*** Begin section ***

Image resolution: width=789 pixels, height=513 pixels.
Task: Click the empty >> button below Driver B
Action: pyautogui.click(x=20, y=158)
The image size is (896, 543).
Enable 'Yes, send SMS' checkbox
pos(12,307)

*** End section ***
*** Begin section ***

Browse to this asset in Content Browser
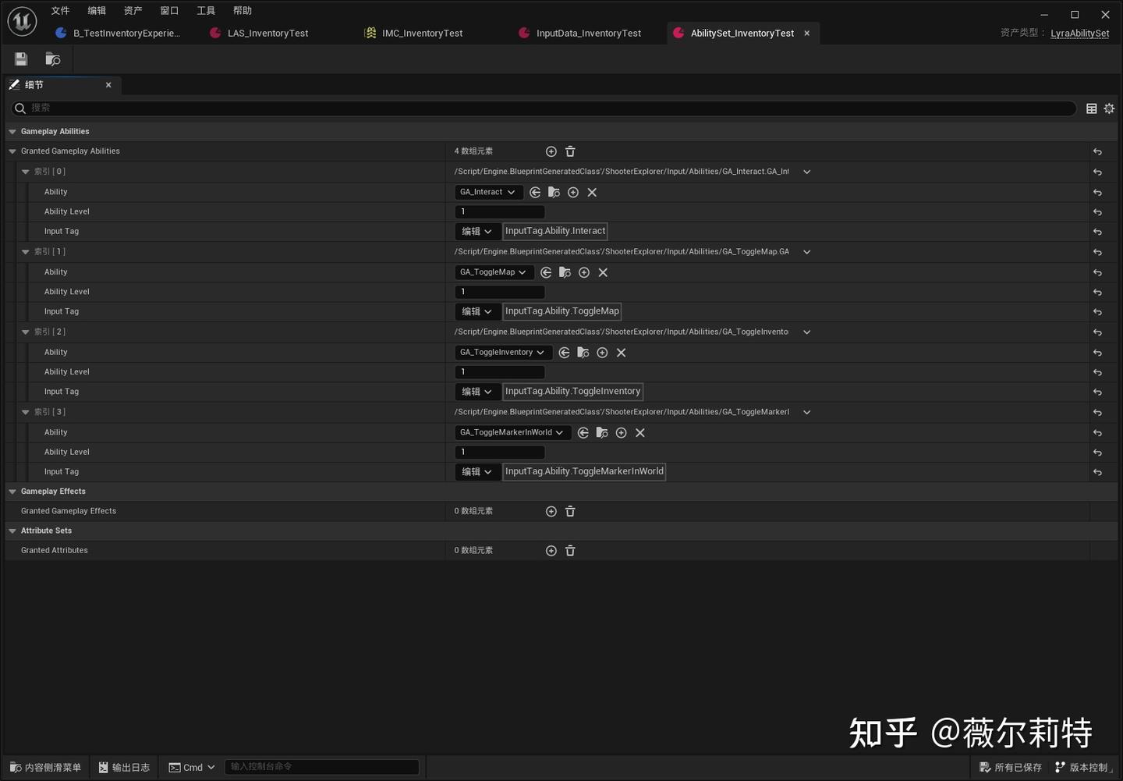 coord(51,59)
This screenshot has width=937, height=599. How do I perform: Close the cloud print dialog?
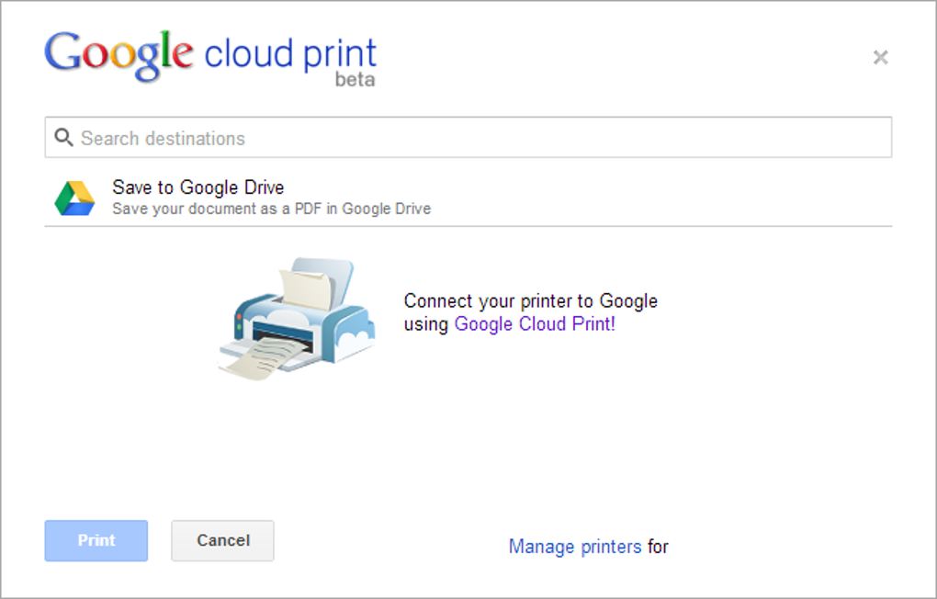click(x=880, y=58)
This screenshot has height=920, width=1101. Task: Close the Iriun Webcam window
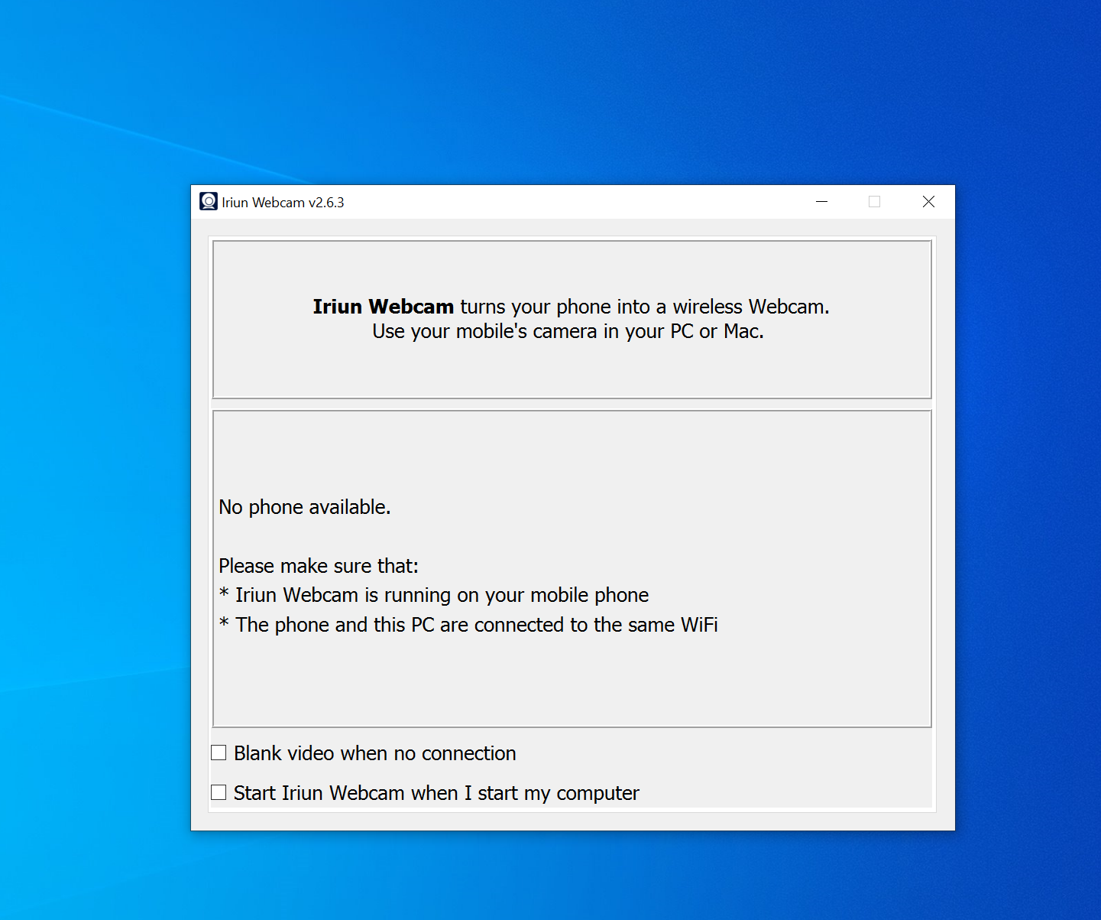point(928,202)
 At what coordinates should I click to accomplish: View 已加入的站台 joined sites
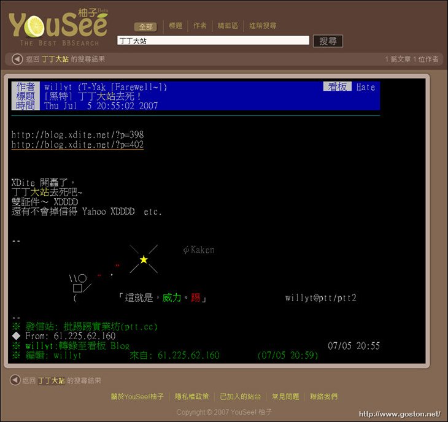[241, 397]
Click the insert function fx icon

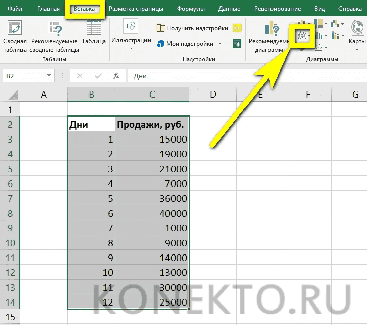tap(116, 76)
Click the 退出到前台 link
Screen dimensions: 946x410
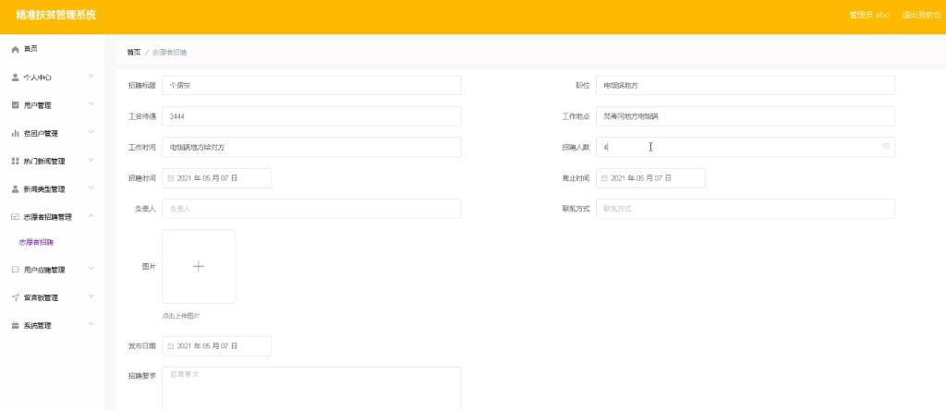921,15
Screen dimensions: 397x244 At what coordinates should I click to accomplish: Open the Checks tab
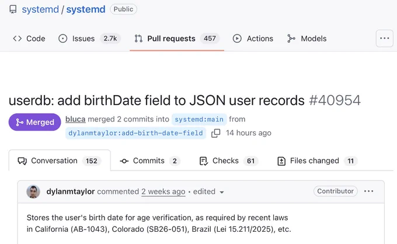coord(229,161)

*** End section ***
*** Begin section ***

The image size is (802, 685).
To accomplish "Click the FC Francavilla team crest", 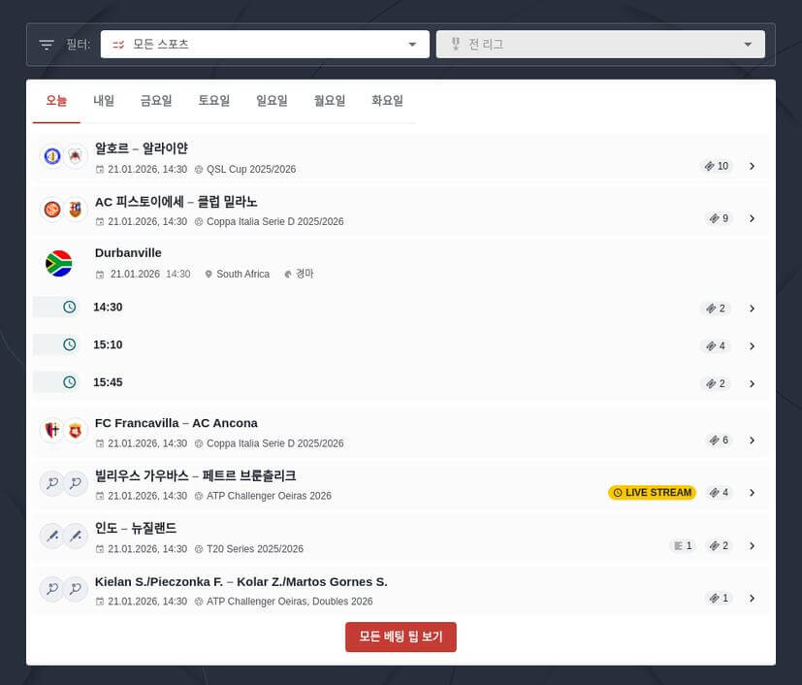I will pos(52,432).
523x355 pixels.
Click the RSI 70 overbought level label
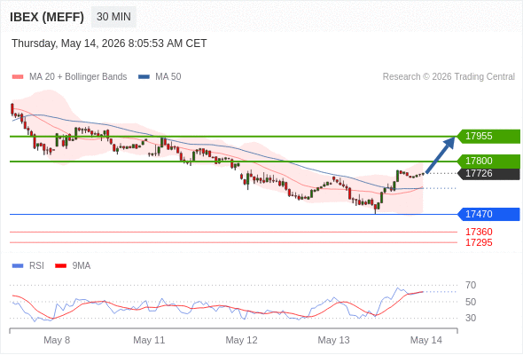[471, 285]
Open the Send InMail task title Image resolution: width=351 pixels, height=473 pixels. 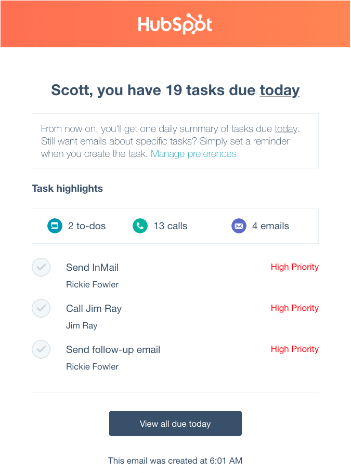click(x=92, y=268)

*** End section ***

*ACTION ITEM*
Lines in the data that hold "size" must be located and copied.

*EXERCISE RESPONSE*
The image size is (896, 543).
The image size is (802, 685).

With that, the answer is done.